The listing below holds a line with "Go to Language and Region settings" and a later line with "Viewport: 1512px width, 802px height.". Write out those two lines and every line between them, exactly, and nothing else.

Recorded information.
# # # # #

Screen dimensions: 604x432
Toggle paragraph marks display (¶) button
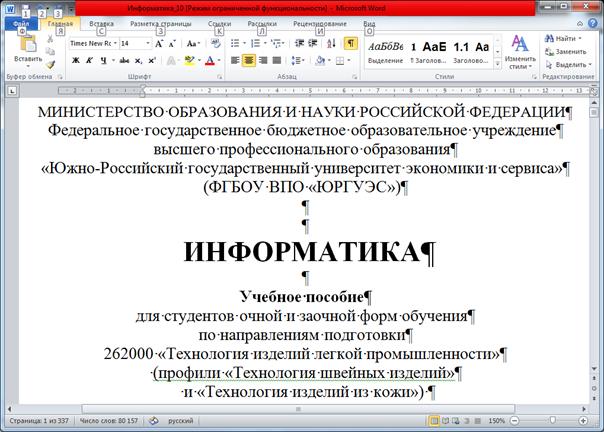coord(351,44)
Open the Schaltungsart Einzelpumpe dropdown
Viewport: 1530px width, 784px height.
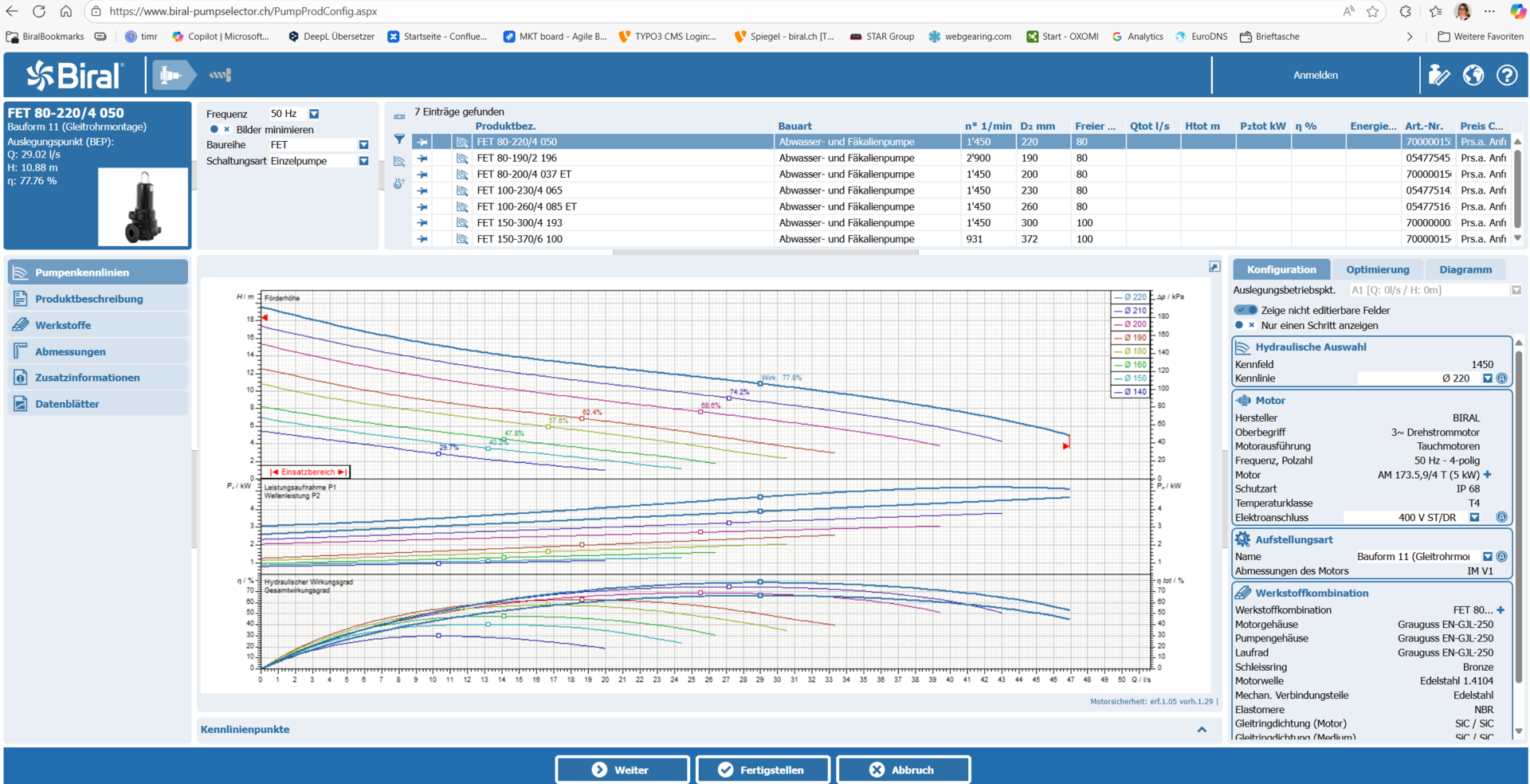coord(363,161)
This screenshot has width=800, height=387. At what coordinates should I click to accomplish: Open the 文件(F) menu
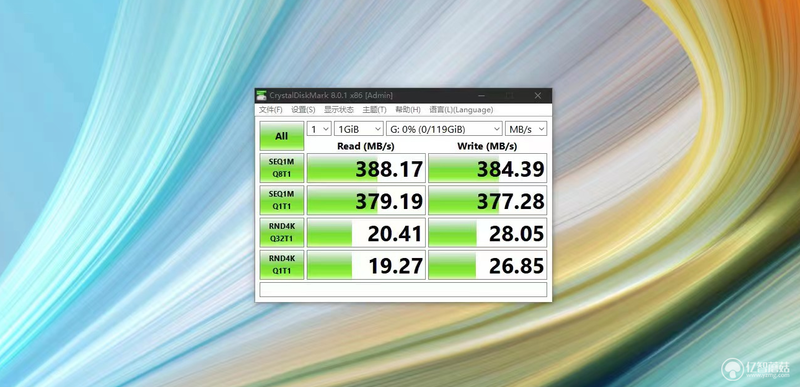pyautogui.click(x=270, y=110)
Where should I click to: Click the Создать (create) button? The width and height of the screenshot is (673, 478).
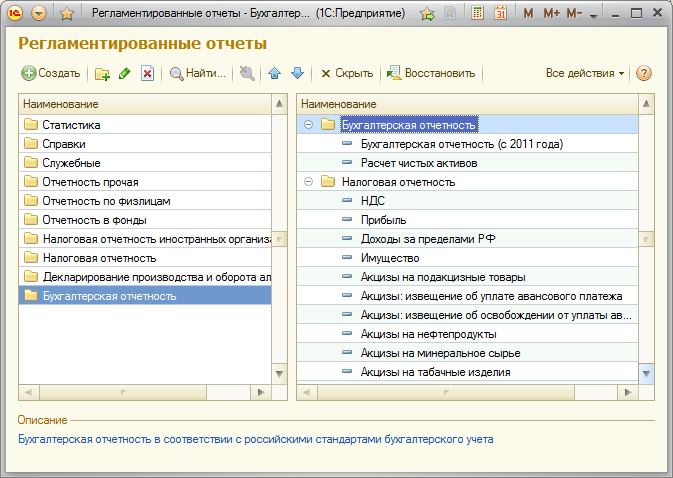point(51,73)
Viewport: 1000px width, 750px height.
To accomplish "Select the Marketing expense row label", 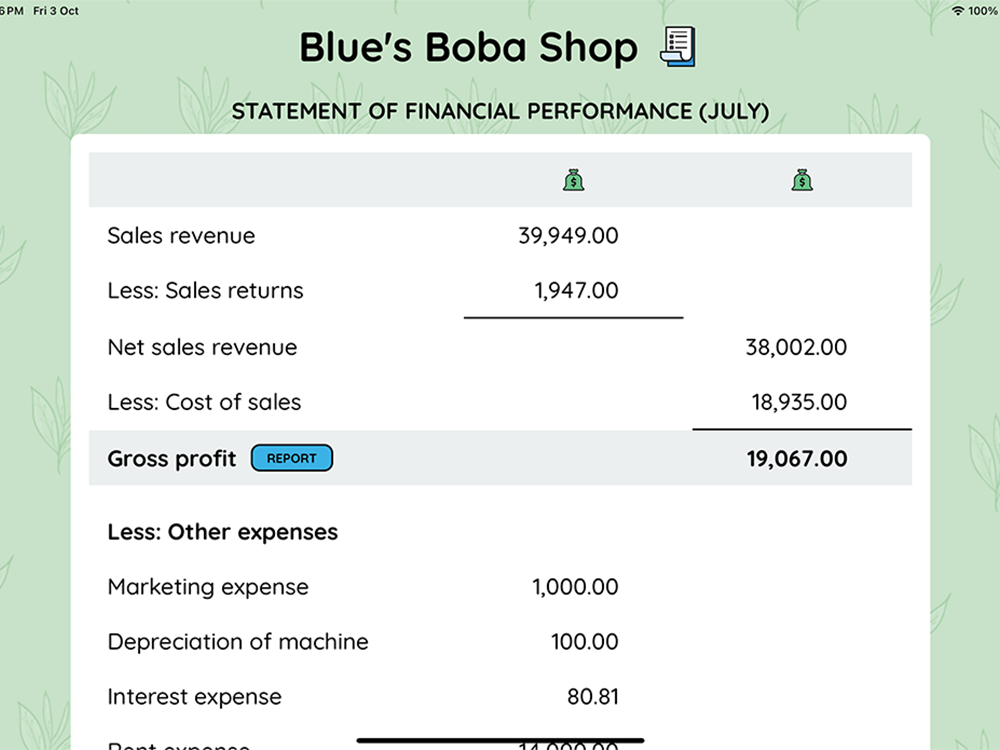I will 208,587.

# # # # #

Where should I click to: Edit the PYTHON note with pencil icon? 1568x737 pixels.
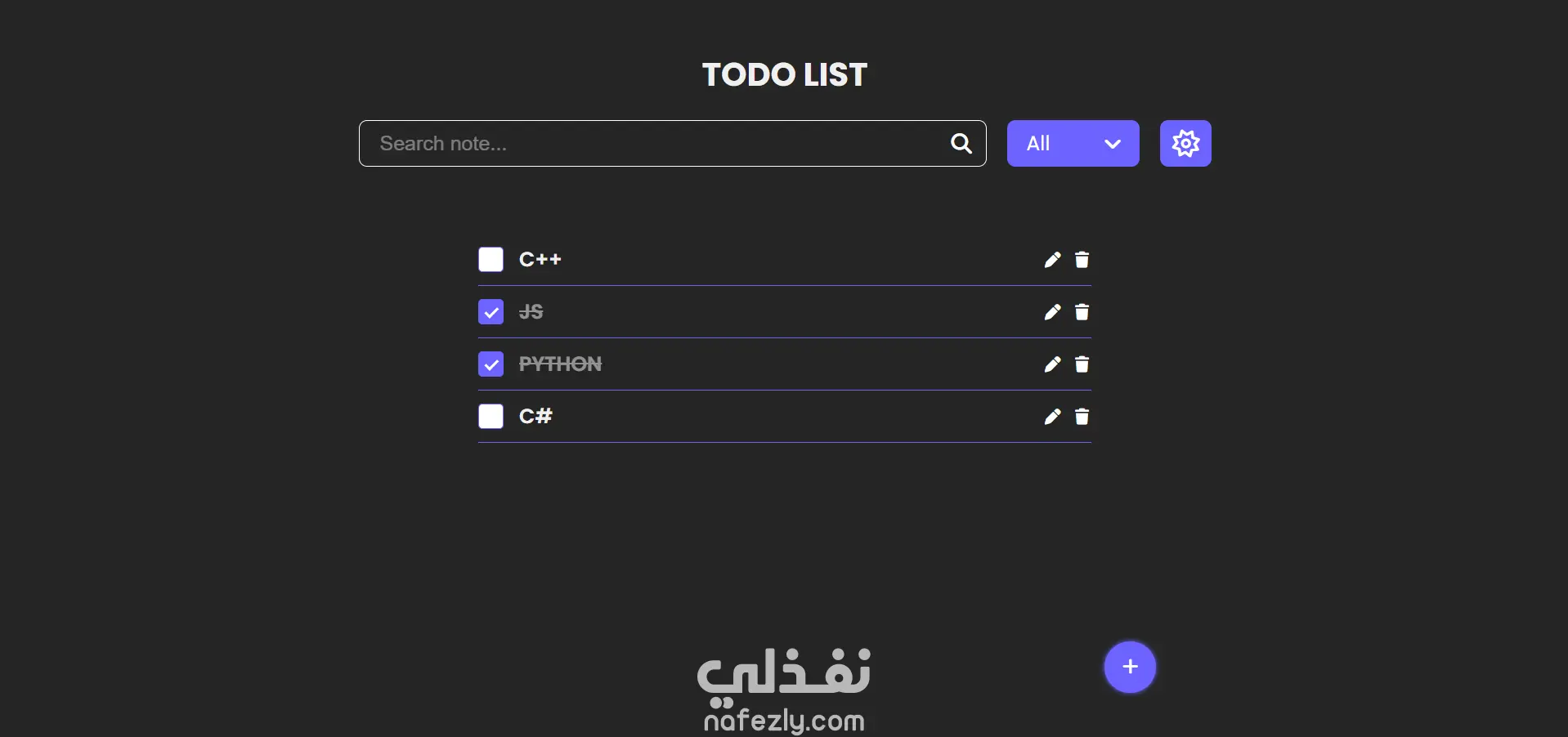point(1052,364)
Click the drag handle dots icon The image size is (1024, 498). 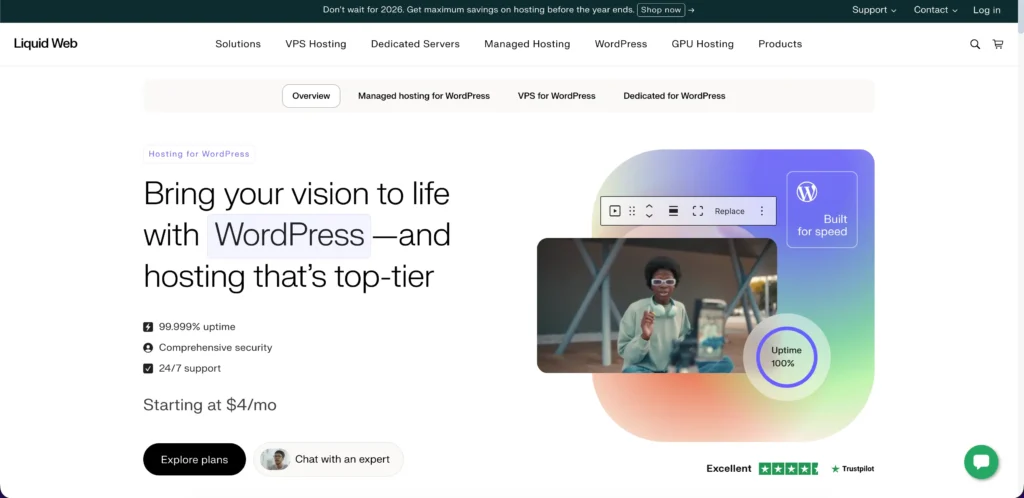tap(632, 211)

# # # # #

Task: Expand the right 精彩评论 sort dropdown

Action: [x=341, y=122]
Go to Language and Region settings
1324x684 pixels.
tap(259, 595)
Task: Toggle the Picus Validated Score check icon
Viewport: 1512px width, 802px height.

# # # # #

Solved exercise.
Go to Language and Region settings
1324x684 pixels.
tap(259, 595)
Task: Toggle the Picus Validated Score check icon
Viewport: 1512px width, 802px height.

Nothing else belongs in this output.